**Direction:** Duplicate the lines below, starting with the line that contains "Remove the User grouping chip" and going on through the line that contains "Action: [x=338, y=92]".

[Item position entries]
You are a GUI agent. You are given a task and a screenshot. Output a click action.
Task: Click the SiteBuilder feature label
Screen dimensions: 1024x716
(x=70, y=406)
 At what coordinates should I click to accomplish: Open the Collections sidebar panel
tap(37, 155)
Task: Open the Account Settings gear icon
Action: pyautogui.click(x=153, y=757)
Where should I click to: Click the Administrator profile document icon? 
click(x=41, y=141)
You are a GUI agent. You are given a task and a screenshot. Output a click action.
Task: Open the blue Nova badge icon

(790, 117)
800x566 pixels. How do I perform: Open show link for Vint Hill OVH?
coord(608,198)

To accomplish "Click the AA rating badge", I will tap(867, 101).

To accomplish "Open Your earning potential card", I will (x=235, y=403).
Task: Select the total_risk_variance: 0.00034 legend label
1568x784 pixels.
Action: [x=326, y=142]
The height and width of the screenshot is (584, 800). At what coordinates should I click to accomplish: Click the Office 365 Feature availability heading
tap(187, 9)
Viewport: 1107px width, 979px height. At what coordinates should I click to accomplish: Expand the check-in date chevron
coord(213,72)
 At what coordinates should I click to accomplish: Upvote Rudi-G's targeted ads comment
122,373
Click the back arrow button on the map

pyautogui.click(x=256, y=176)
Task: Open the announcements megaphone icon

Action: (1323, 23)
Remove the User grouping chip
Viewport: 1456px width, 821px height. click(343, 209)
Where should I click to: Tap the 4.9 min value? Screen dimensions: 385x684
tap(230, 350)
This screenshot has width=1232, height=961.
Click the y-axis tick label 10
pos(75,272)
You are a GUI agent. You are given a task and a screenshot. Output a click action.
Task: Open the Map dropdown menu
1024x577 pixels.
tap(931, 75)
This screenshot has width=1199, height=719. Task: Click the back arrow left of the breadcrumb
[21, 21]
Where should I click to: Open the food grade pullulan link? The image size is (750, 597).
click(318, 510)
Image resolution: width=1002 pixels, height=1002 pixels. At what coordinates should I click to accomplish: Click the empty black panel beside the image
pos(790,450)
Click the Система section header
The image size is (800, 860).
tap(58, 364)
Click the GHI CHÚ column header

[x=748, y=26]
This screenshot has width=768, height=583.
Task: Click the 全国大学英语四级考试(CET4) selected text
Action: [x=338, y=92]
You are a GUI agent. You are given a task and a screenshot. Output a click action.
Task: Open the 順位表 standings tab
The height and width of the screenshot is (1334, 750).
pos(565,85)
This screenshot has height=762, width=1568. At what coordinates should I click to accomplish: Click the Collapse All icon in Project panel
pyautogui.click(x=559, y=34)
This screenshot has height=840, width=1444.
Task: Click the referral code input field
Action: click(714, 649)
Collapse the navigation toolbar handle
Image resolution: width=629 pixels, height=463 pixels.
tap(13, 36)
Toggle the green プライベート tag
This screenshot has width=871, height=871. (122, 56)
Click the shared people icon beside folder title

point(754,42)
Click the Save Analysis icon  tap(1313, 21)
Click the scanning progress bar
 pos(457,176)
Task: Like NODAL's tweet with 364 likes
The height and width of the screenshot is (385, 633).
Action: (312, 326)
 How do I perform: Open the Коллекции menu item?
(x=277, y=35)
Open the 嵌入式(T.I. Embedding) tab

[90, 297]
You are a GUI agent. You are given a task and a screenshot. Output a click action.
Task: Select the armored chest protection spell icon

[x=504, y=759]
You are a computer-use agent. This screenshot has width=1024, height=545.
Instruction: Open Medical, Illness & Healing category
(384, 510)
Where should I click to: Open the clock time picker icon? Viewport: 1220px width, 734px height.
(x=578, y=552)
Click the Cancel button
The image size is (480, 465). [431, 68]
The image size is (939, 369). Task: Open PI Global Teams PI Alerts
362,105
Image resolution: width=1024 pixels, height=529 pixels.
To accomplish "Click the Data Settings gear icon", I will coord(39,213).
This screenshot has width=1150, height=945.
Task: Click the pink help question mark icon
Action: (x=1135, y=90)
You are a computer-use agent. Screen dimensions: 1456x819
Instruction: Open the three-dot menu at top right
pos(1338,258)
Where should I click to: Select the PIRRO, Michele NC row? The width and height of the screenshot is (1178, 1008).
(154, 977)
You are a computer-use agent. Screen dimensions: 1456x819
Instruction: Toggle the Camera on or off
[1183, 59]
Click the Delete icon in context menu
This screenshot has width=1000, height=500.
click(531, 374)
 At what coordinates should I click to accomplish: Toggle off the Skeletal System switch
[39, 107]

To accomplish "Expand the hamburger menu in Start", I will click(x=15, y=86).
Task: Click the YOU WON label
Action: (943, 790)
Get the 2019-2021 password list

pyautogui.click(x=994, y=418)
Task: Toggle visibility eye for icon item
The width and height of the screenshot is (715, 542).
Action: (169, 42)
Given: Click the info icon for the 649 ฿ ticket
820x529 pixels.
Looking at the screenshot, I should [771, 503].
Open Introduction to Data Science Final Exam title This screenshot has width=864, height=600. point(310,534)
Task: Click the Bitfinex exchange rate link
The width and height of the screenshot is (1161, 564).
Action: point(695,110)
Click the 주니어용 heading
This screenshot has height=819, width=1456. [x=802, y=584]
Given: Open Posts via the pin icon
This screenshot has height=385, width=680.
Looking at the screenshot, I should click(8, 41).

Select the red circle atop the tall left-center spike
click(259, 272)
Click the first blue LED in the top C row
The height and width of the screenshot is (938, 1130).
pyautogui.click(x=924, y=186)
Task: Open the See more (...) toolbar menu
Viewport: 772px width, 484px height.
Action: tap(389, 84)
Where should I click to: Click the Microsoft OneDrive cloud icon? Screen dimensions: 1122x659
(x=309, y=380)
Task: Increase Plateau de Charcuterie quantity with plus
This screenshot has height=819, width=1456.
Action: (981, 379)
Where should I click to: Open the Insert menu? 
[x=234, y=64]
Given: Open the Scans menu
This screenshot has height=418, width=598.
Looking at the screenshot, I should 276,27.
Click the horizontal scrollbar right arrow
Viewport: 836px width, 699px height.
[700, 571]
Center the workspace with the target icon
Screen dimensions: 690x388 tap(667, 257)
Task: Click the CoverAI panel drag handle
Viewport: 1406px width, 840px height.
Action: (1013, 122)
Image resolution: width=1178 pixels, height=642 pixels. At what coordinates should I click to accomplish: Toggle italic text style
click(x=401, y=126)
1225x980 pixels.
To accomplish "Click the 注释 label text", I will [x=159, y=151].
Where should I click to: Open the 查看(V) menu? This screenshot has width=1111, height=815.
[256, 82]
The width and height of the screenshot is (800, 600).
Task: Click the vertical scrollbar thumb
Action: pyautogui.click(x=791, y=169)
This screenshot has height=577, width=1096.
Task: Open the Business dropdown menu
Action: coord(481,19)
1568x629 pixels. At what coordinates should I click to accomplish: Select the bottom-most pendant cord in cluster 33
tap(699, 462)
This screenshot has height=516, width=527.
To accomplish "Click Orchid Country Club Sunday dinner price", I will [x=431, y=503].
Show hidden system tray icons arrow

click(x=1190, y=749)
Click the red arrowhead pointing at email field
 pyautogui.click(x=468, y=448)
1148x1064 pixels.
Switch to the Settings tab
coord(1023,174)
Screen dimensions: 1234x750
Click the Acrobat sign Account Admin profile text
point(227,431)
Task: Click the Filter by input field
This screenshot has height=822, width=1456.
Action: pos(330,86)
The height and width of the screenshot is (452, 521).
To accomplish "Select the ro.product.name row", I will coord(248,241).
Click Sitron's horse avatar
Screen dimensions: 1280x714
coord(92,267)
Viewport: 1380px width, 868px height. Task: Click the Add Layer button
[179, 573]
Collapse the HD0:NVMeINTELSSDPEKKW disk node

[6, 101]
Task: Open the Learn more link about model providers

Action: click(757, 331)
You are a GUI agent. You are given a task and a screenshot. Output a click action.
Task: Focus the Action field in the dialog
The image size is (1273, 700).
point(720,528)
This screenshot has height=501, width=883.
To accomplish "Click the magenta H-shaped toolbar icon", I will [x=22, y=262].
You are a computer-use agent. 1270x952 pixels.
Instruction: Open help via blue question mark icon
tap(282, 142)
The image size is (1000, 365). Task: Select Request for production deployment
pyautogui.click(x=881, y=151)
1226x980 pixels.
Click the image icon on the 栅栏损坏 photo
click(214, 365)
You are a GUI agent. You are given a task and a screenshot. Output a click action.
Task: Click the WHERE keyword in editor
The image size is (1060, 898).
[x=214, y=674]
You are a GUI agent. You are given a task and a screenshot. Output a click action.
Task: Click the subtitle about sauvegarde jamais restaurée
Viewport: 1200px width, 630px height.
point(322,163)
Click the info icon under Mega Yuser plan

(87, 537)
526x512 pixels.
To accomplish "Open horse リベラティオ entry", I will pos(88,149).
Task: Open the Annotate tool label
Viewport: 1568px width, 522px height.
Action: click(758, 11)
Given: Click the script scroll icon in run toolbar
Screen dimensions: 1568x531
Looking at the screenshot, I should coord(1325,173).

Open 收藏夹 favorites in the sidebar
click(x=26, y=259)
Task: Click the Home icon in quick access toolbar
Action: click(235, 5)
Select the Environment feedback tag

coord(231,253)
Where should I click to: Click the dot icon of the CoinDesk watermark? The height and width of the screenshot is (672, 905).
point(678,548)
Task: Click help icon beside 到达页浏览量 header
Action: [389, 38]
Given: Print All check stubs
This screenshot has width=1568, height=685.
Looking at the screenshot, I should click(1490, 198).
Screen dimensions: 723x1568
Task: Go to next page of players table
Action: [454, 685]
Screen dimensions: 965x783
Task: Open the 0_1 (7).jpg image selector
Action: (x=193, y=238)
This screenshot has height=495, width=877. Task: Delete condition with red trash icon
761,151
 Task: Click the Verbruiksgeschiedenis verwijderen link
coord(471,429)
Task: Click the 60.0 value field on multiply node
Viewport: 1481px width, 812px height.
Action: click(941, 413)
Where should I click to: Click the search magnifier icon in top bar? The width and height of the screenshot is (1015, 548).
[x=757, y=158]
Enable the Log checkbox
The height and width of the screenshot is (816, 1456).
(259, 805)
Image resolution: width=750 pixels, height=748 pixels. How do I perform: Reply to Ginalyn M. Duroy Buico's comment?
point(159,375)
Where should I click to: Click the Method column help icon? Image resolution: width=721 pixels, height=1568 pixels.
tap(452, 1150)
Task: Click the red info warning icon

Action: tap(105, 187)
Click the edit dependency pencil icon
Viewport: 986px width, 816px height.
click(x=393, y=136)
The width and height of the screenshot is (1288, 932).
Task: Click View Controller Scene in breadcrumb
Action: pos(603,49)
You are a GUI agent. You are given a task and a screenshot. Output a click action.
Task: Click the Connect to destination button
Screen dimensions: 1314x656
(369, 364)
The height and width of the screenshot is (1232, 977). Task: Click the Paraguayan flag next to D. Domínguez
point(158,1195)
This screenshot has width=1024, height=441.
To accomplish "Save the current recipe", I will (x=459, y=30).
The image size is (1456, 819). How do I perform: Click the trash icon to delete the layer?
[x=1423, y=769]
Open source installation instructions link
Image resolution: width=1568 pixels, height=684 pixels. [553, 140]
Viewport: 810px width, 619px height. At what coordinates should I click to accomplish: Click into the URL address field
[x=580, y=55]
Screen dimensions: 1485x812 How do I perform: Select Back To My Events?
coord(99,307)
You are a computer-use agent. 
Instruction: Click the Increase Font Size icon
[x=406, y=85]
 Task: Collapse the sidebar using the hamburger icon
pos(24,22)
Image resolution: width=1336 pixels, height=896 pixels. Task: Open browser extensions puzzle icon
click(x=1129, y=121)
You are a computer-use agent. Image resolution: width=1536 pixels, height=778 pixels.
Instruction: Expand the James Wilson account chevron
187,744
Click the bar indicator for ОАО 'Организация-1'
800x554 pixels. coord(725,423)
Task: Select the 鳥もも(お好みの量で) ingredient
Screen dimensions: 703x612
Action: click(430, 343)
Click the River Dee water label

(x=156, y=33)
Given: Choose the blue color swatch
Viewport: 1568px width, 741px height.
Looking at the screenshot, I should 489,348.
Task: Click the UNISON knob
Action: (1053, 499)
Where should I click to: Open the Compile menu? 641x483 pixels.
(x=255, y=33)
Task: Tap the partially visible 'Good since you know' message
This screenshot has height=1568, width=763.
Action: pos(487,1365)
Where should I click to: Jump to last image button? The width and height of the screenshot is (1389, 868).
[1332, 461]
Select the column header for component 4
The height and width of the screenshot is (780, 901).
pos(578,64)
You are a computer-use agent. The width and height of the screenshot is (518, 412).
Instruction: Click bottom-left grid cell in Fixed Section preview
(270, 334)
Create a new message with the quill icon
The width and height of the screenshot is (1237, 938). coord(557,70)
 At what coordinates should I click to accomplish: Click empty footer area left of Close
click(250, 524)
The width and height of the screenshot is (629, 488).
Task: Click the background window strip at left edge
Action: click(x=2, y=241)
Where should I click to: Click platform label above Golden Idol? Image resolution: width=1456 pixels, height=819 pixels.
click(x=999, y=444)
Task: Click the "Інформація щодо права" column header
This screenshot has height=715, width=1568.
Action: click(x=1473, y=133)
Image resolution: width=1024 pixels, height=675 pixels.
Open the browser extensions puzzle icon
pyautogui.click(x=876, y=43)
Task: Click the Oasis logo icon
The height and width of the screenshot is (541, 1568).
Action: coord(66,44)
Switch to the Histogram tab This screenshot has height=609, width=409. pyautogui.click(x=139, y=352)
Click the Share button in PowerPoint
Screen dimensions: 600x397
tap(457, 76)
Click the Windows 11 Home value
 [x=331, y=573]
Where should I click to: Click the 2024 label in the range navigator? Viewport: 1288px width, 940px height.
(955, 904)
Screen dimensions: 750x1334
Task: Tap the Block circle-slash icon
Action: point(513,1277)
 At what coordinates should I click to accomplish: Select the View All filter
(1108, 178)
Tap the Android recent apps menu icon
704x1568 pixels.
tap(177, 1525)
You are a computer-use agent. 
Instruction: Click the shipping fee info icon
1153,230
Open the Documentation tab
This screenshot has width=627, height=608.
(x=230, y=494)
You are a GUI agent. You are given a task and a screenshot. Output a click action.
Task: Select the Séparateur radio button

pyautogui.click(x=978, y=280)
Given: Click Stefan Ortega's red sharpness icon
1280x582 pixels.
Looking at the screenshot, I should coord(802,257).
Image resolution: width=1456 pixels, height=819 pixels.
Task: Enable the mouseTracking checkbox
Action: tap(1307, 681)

**Exercise solution:**
Remove the User grouping chip
Viewport: 1456px width, 821px height. click(343, 209)
Where should I click to: Tap the 4.9 min value? Screen dimensions: 385x684
tap(230, 350)
This screenshot has width=1232, height=961.
Click the y-axis tick label 10
pos(75,272)
You are a GUI agent. You are given a task and a screenshot. Output a click action.
Task: Open the Map dropdown menu
1024x577 pixels.
tap(931, 75)
This screenshot has width=1199, height=719. Task: Click the back arrow left of the breadcrumb
[21, 21]
Where should I click to: Open the food grade pullulan link? The image size is (750, 597).
click(318, 510)
Image resolution: width=1002 pixels, height=1002 pixels. At what coordinates should I click to accomplish: Click the empty black panel beside the image
pos(790,450)
Click the Система section header
The image size is (800, 860).
tap(58, 364)
Click the GHI CHÚ column header

[x=748, y=26]
This screenshot has width=768, height=583.
Task: Click the 全国大学英语四级考试(CET4) selected text
Action: [x=338, y=92]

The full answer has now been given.